Foi a segunda atuação de José de Abreu como coadjuvante de comédias políticas de péssimo gosto.  Se desta vez só havia mocinhos em cena, eram vilões assumidos todos os participantes do espetáculo de estreia, encenado no Rio em agosto de 2006, na casa do ministro Gilberto Gil. Sentado na primeira fila de cadeiras da sala de visitas, o presidente Lula, convidado de honra, ouviu o resumo da ópera feito pelo produtor de cinema Luiz Carlos Barreto. "A política é um terreno pantanoso, a ética é de conveniência", disse Barretão. "Se o fim é nobre, os fins justificam os meios. O que eu acho inaceitável é roubar. Mentir é do jogo político. Não é roubo".
Em campanha pelo segundo mandato, Lula sentiu-se entre companheiros. Sentiu-se entre cúmplices com a fala inicial do ator Paulo Betti: "Não vamos ser hipócritas: política se faz com mãos sujas", recitou o ex-galã. "Não estou preocupado com a ética do PT", solfejou o músico Wagner Tiso. "Acho que o PT fez um jogo que tem que fazer para governar o país". O epílogo do espetáculo do cinismo ficou por conta do coadjuvante que, agora como papagaio de pirata, acusa as vítimas de práticas celebradas em 2006 na casa de Gilberto Gil. Foi ele o escalado para proclamar a inocência de José Dirceu, José Mentor e José Genoino, e a estender o braço solidário dos presentes aos três companheiros.

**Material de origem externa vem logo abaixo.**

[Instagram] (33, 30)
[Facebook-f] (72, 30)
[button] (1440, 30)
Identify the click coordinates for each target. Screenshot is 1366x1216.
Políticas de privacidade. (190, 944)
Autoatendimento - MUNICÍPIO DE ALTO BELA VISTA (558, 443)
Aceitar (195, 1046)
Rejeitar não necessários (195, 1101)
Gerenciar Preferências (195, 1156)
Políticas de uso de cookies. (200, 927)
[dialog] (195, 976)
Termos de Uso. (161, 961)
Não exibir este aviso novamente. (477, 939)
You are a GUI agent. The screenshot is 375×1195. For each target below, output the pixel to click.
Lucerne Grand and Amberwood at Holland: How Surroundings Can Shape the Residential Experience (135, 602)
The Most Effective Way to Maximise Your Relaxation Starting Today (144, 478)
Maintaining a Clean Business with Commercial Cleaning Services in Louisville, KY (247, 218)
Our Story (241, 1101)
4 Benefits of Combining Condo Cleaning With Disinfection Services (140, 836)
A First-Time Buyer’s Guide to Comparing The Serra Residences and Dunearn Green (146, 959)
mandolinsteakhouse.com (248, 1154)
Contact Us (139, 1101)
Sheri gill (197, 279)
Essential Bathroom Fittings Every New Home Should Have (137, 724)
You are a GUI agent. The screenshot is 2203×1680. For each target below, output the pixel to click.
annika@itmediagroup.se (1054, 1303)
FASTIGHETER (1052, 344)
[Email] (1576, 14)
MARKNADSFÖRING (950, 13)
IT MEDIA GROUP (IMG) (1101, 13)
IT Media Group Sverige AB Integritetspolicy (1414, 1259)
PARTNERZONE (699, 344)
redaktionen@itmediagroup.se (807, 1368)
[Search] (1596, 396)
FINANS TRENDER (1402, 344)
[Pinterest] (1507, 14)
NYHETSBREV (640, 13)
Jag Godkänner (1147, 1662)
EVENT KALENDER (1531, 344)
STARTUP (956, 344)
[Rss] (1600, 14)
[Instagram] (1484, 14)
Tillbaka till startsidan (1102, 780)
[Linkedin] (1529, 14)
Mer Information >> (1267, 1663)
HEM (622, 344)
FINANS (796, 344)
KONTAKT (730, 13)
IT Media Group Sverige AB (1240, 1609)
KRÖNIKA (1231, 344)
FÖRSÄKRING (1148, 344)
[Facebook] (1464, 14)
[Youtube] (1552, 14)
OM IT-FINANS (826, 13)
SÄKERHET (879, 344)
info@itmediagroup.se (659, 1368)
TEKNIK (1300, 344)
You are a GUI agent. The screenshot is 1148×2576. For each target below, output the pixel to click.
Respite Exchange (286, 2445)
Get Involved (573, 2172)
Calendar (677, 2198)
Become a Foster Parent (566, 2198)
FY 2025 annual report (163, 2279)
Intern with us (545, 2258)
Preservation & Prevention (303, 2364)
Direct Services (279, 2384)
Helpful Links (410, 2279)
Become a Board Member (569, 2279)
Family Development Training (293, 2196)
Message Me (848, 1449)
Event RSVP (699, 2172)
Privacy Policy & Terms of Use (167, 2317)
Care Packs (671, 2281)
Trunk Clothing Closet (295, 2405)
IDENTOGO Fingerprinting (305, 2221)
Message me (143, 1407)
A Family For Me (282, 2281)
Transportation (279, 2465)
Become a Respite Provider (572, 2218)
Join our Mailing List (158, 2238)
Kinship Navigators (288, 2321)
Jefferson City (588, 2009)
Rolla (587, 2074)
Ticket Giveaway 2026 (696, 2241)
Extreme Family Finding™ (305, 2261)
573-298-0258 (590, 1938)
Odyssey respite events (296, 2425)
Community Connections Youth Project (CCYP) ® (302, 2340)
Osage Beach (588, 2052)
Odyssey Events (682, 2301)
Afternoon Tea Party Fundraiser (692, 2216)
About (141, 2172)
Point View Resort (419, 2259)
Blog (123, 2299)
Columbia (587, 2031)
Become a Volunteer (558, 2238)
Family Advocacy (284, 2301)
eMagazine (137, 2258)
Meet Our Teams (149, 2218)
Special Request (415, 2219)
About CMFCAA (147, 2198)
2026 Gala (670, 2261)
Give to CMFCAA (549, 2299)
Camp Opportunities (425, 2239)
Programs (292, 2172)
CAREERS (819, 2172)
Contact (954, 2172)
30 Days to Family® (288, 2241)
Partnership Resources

Todos Josés, como o ator. O Dirceu foi denunciado pela Procuradoria Geral da República e será julgado pelo Supremo Tribunal Federal por chefiar a quadrilha do mensalão. O Mentor ampliou notavelmente o prontuário como relator da CPI do Banestado e comparsa de Marcos Valério. O Genoino, uma das estrelas do mais superlativo escândalo da história da República, evadiu-se da presidência do PT depois que o assessor do irmão foi capturado com dólares na cueca. Abreu, o quarto José, mereceria a condenação ao ostracismo pelos brasileiros decentes se já não tivesse sido desde sempre condenado à obscuridade.
Os integrantes da tribo de José de Abreu são dependentess de patrocínios extorquidos de empresas estatais e favores concedidos pelo governo. Artistas e intelectuais estatizados se preocupam demais com as incertezas do futuro. É por isso que tantos envelhecem mal. Ou nem envelhecem: frequentemente passam, sem escalas, de moços a velhacos.